2018-03-27
My uncertainties around X drivers for modern Intel integrated graphics
When I switched from my old office hardware to my new office machine, I got surprised by how well the X server coped with not actually having a hardware driver for my graphics card. That experience left me jumpy about making sure that any new hardware I used was actually being driven properly by X, instead of X falling back to something that was just good enough that I didn't know I should be getting better. All of which is the lead up to me switching my home machine over to new modern Intel-based hardware, using Intel's generally well regarded onboard graphics. Everything looked good, but then I decided to find out if it actually was good, and now I'm confused.
(The specific hardware is only slightly different from my original plans.)
Let's start with the first issue, which is how to determine what X
modules you're actually using. People who are expert in reading the
X log files can probably work this out from the logs but it left
me confused and puzzled, so I've now resorted to brute force. X
server modules are shared libraries (well, shared objects), so the
X server has to map them into its address space in order to use
them. If we assume that it unmaps modules it's not using, we can
use lsof
to determine what current modules it has. On my machine,
this reports that the driver it has loaded is the modesetting
driver,
along with libfb.so
and libglamoregl.so
(and various
Mesa things). Staring at the X logs led me to see:
modeset(0): [DRI2] Setup complete modeset(0): [DRI2] DRI driver: i965 modeset(0): [DRI2] VDPAU driver: va_gl [...] AIGLX: Loaded and initialized i965
That seems pretty definite; I'm using the modesetting driver, not the Intel driver. This raises another question, which is whether or not this is a good thing. Although I initially thought there might be problems, a bunch of research in the process of writing this entry suggests that using the modesetting driver is the right answer (eg the Arch wiki entry on Intel graphics, which led me to the announcement that Fedora was switching over to modesetting). In fact now that I look back at my earlier entry, a commentator even talked about this switch.

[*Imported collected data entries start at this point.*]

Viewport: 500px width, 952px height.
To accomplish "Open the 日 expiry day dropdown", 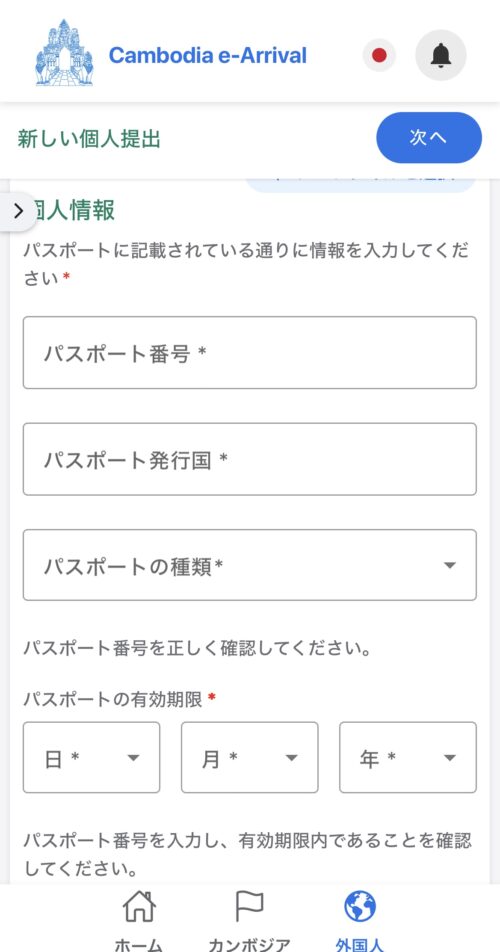I will pos(92,758).
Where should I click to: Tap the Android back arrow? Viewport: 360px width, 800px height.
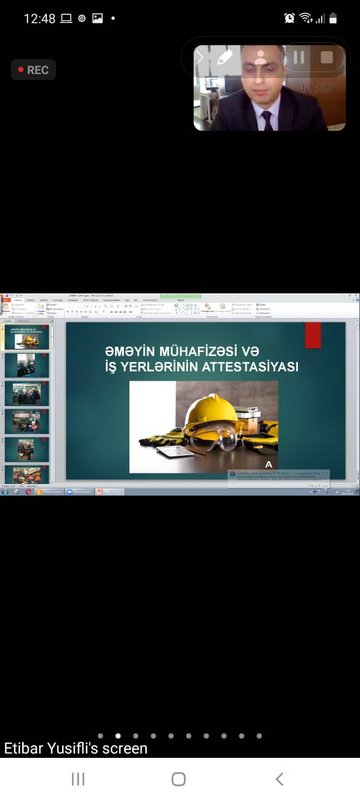(x=279, y=779)
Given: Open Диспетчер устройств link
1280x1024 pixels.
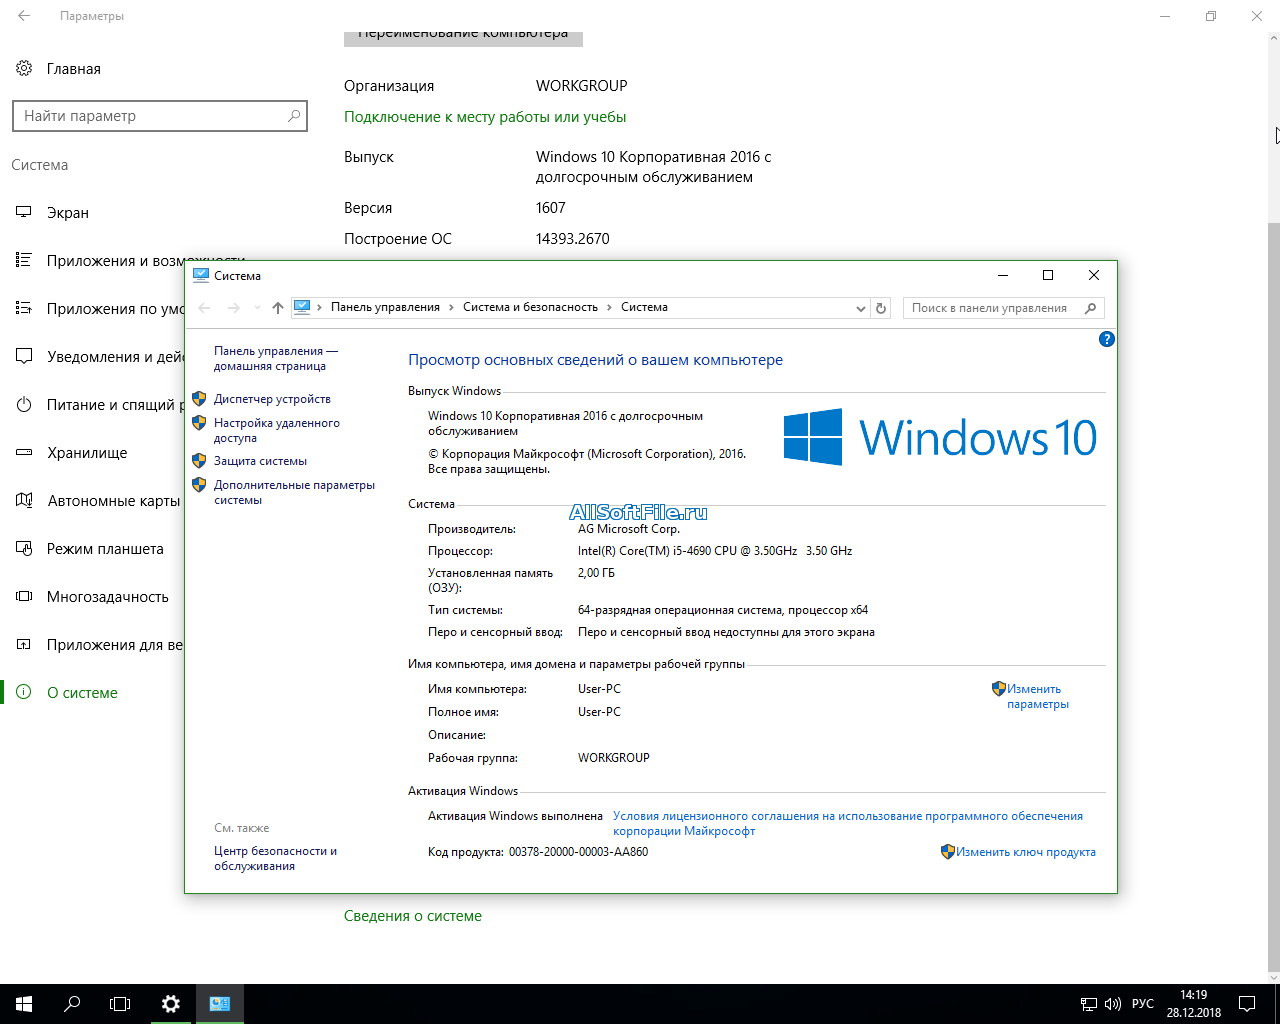Looking at the screenshot, I should [272, 399].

(Before I found this information, I tried forcing X to use the Intel driver. This sort of worked (with complaints about an unrecognized chipset), but Chrome didn't like life so I gave up pretty much immediately. This might be fixed in the latest git tree of the driver, but if modesetting X works and is preferred, my motivation for building the driver from source is low.)
Unfortunately this leaves me with questions and concerns that I
don't have answers to. The first issue is that I don't know how
much GPU accelerated OpenGL I have active in this configuration.
Since I can run some OpenGL stress tests without seeing the CPU
load go up very much, I'm probably not using much software rendering
and it's mostly hardware. Certainly xdriinfo
reports that I have
DRI through an i965 driver and glxinfo
seems to know about the
hardware.
(Specifically, glxinfo
reports in several sections that it's using
'Mesa DRI Intel(R) HD Graphics (Coffeelake 3x8 GT2) (0x3e92)'. The
0x3e92 matches the PCI ID of the integrated graphics controller.)
The second issue is video playback, which for reasons beyond the
scope of this entry is one of my interests. One of the ways that I
noticed problems the first time around
was that vdpauinfo
was completely unhappy. This time around it's
partially unhappy, but it says its using the 'OpenGL/VAAPI backend
for VDPAU'. VAAPI
(also) is an
Intel project, and it has its own information command, vainfo
.
Unfortunately vainfo
is not happy with my system; if I can read
its messages correctly, it's unable to initialize the hardware
driver it wants to use. Of course I don't know whether this even
matters for basic video playback, even of 1080p content, or if
common Linux video players use VAAPI (or VDPAU).
(Part of the issue may be that I have a bit of a Frankenstein mess of packages, with some VAAPI related packages coming from RPM Fusion, including the libva Intel driver package itself. Possibly I should trim down those packages somewhat.)